Una finale amara ma combattuta
La partita è stata decisa solo negli ultimi punti, con Musetti che ha avuto più di un’occasione per chiudere il match a suo favore. Alla premiazione, il tennista toscano ha ammesso la delusione ma ha mostrato grande maturità: “È stata una serata dura per me. Abbiamo lottato fino all’ultimo punto, ma alla fine c’è solo un vincitore. A volte vinci, altre impari. L’ultimo torneo l’ho vinto tre anni fa, ma credo che sia solo questione di tempo prima di tornare a sollevare un trofeo”.
Dall’altra parte, Tabilo ha voluto rendere omaggio all’avversario, sottolineando la qualità della sfida e la soddisfazione per un successo che definisce quasi inaspettato: “Le ultime settimane sono state emotivamente molto intense, non riesco a credere di essere qui con il trofeo”.
La reazione social: “Non sei sconfitto quando perdi”

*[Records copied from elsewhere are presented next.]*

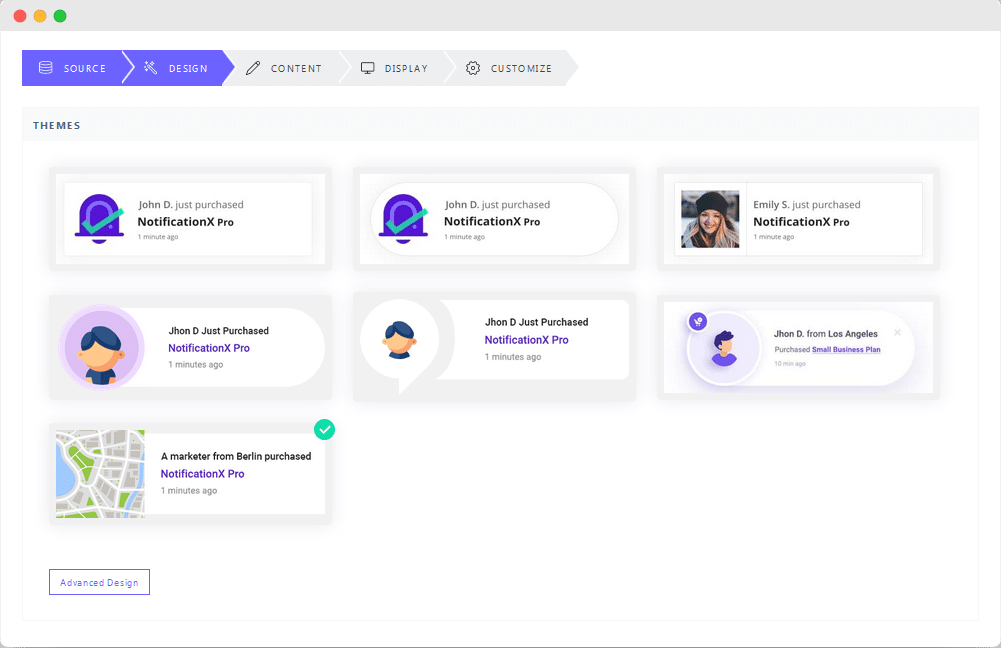Select the Emily S. photo theme
Image resolution: width=1001 pixels, height=648 pixels.
[x=797, y=219]
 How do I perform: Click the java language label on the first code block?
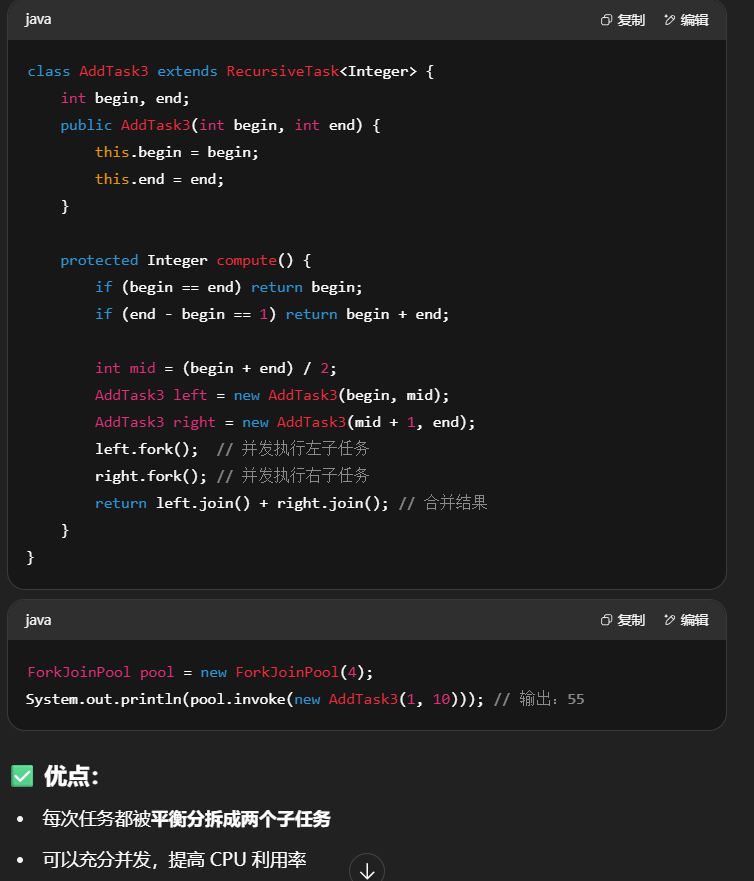[x=38, y=20]
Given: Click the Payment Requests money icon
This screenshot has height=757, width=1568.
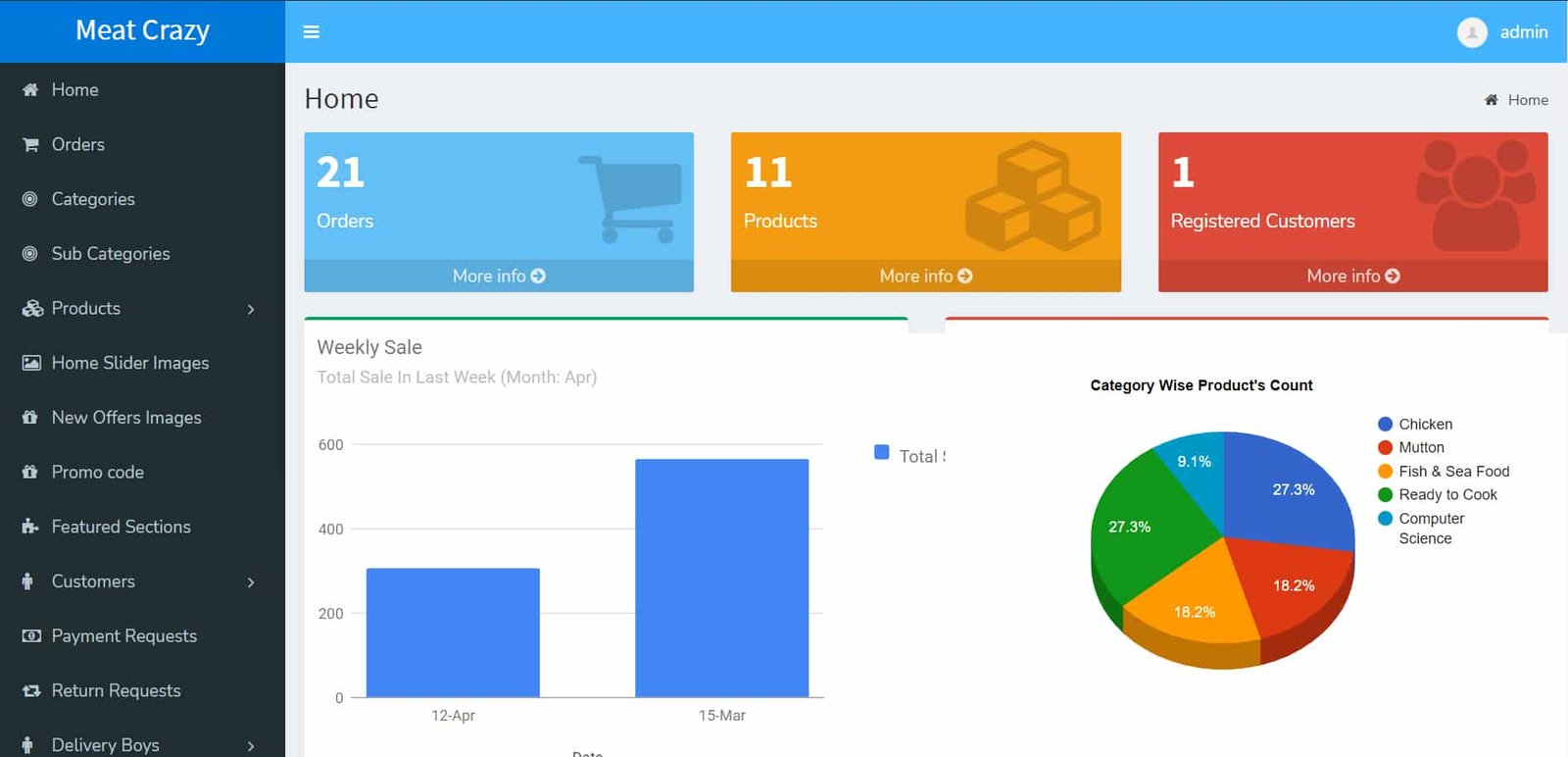Looking at the screenshot, I should [31, 636].
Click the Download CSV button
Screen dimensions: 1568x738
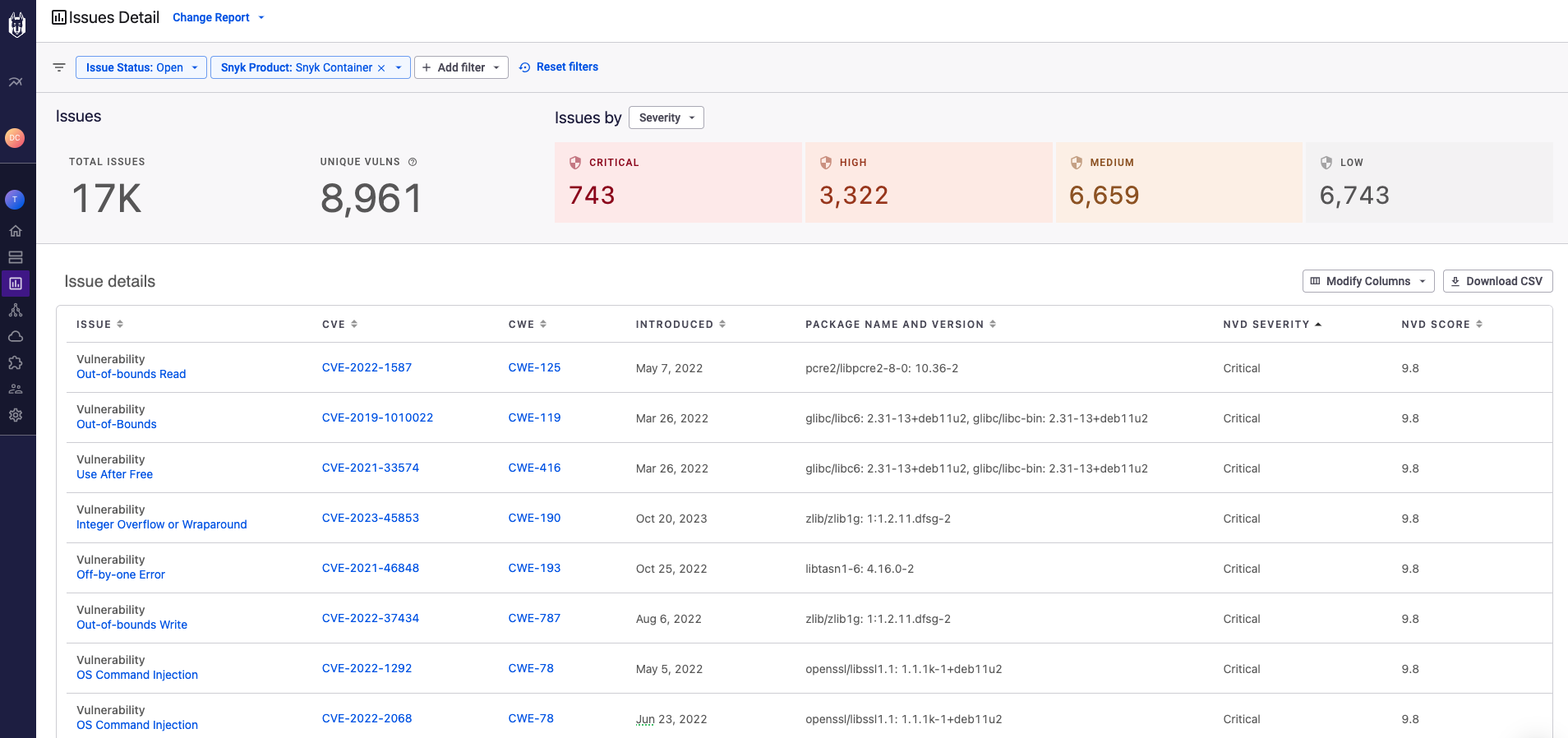(1497, 281)
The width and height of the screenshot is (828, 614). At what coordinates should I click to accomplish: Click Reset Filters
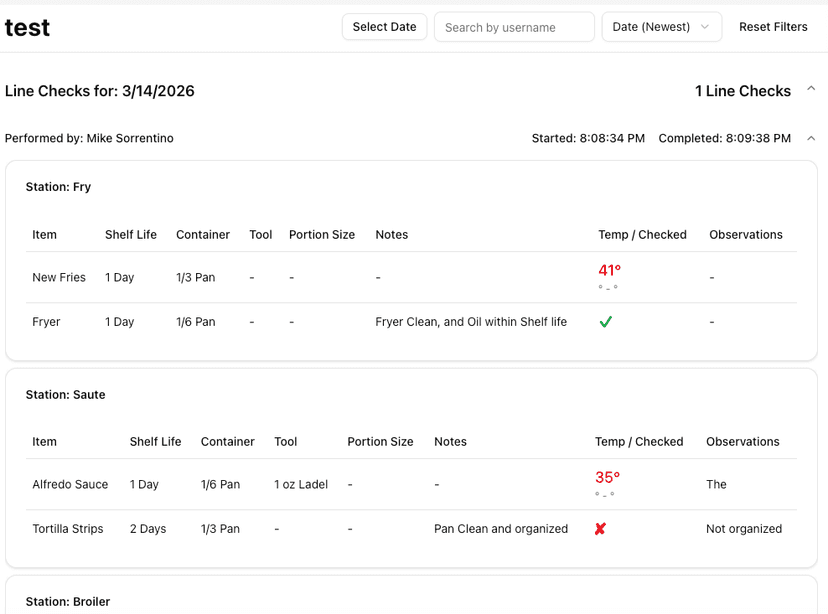tap(773, 27)
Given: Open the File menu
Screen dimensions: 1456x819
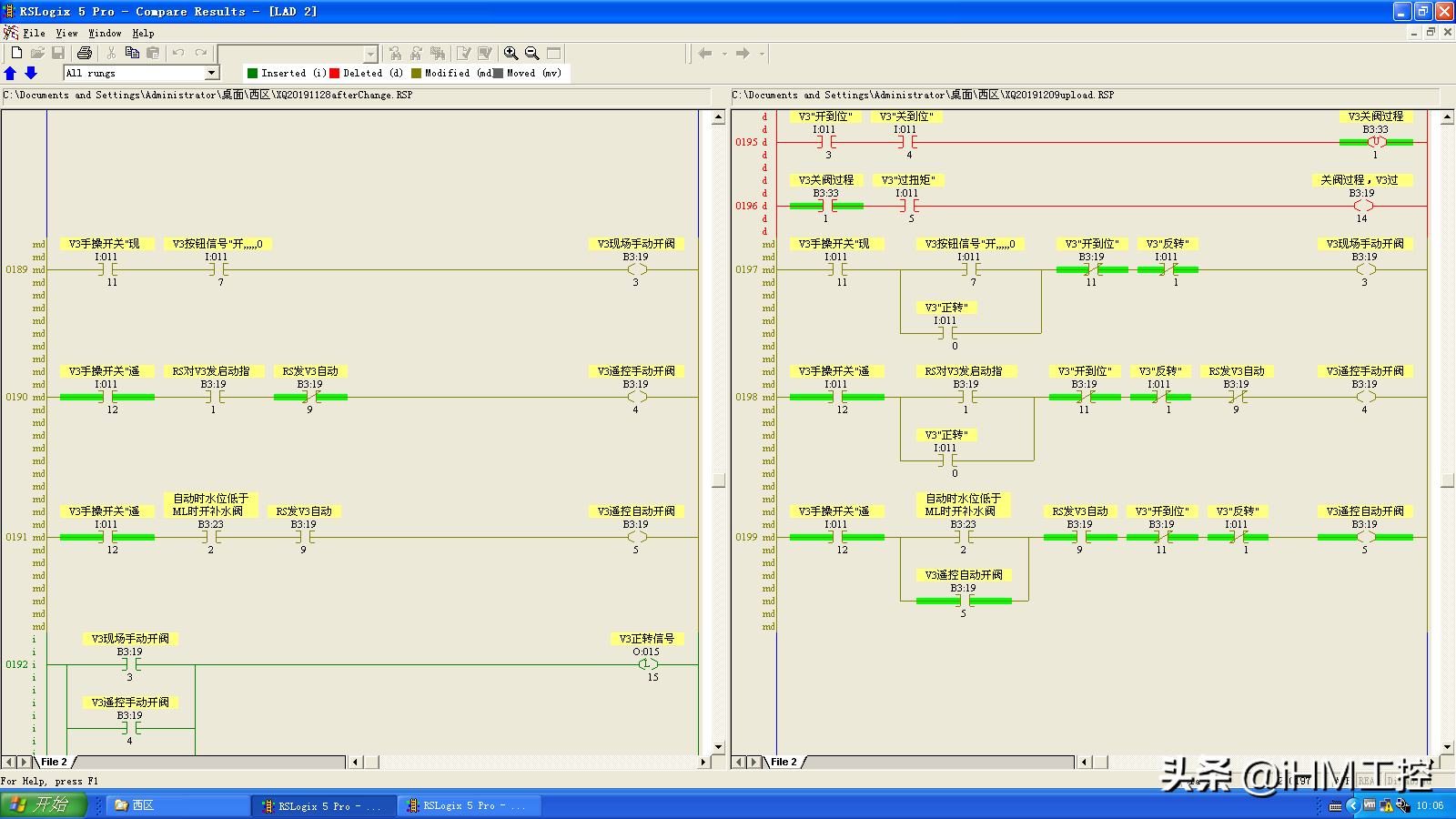Looking at the screenshot, I should (34, 33).
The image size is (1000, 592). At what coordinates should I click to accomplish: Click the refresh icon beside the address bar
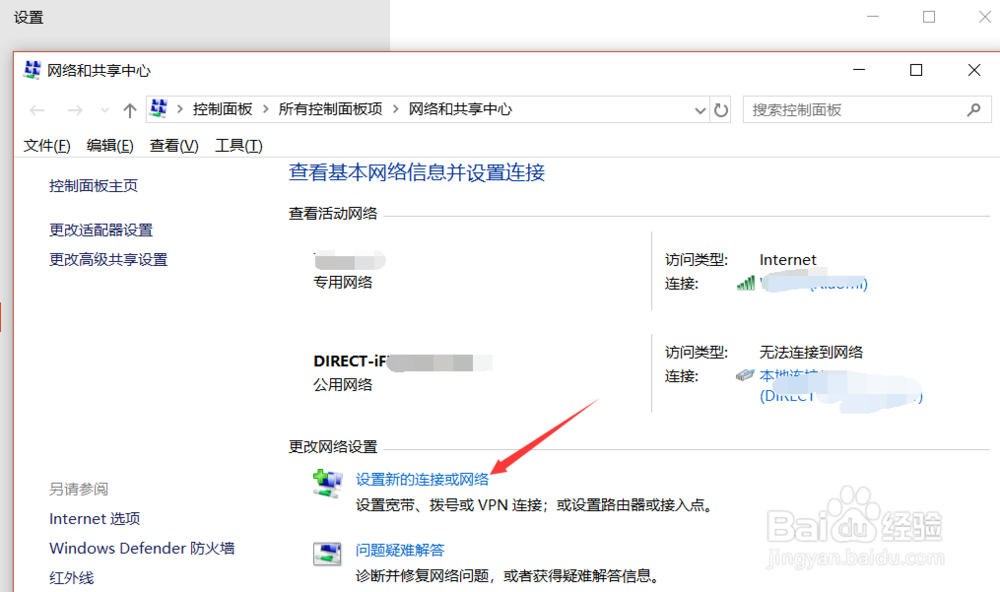coord(722,110)
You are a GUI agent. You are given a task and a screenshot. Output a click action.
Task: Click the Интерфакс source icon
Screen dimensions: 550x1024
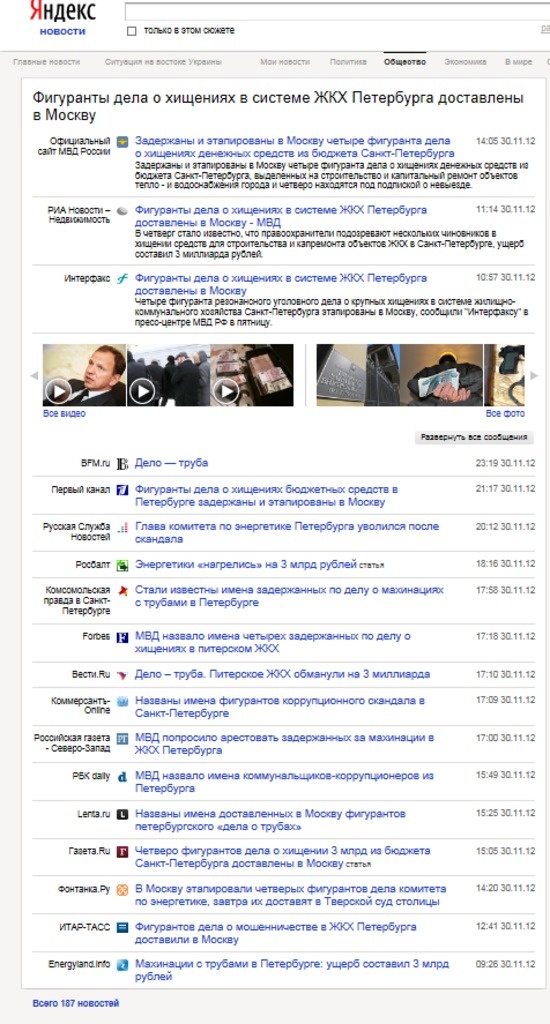point(122,279)
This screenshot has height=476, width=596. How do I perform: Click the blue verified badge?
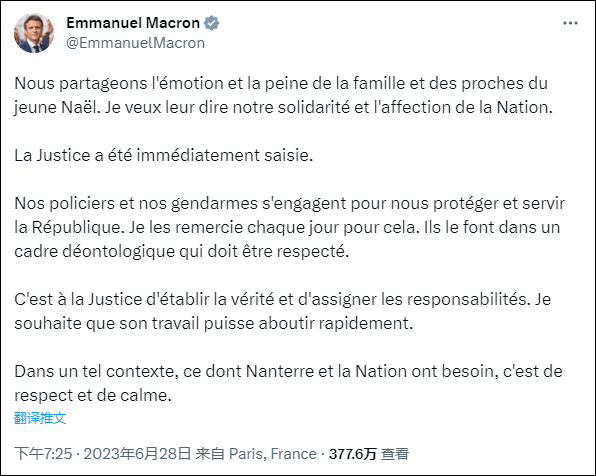(211, 23)
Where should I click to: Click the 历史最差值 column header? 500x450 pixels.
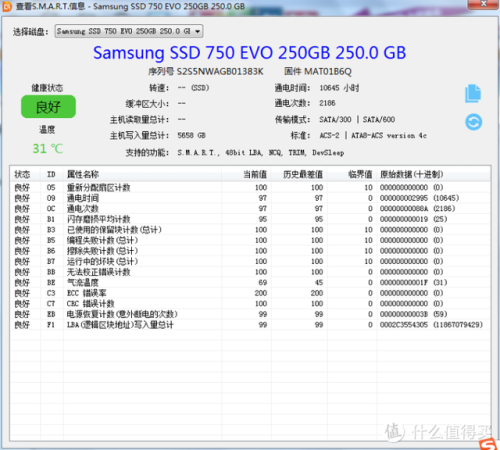(x=303, y=174)
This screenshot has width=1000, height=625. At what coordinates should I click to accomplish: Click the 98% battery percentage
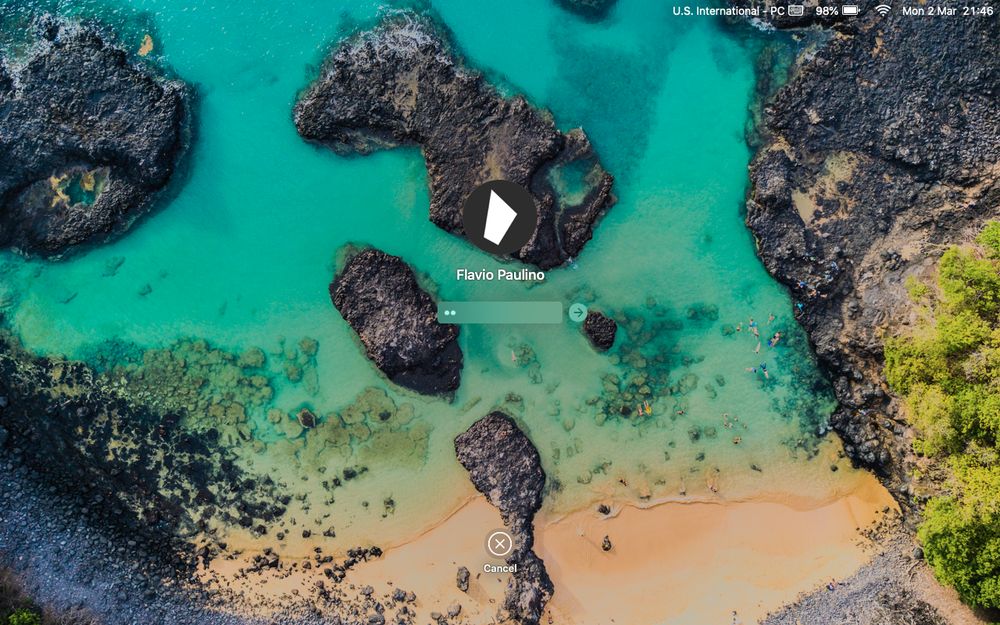coord(827,11)
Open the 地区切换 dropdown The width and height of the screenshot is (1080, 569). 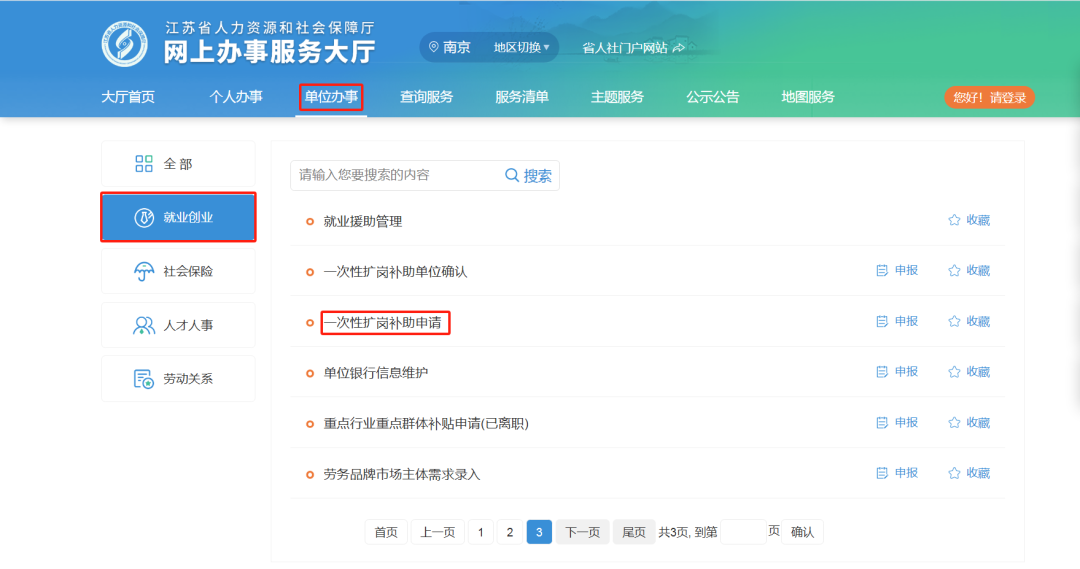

Musetti non ha nascosto le lacrime al termine della finale, ma poche ore dopo ha affidato ai social un messaggio di resilienza: “Non sei sconfitto quando perdi. Sei sconfitto quando ti arrendi”. Un pensiero che sintetizza la sua voglia di non lasciarsi abbattere da una serie di cinque finali consecutive perse e di proiettarsi subito al prossimo obiettivo.
Il 23enne carrarino, attualmente numero 9 del ranking mondiale, sarà infatti al via del China Open di Pechino, un ATP 500 che gli offrirà l’occasione di riscattarsi immediatamente.
La corsa verso le Finals di Torino
La settimana in Cina, nonostante la sconfitta, ha comunque portato punti preziosi in ottica Race to Turin. Musetti è salito fino al settimo posto, superando Alex de Minaur e aumentando il margine su Felix Auger-Aliassime, primo degli inseguitori. L’obiettivo è ora chiaro: conquistare la prima qualificazione alle ATP Finals di Torino, appuntamento che rappresenterebbe una tappa fondamentale della sua carriera.
Musetti lascia Chengdu con il rammarico di un titolo mancato, ma anche con la consapevolezza di avere gli strumenti e la determinazione per trasformare presto la delusione in un nuovo successo.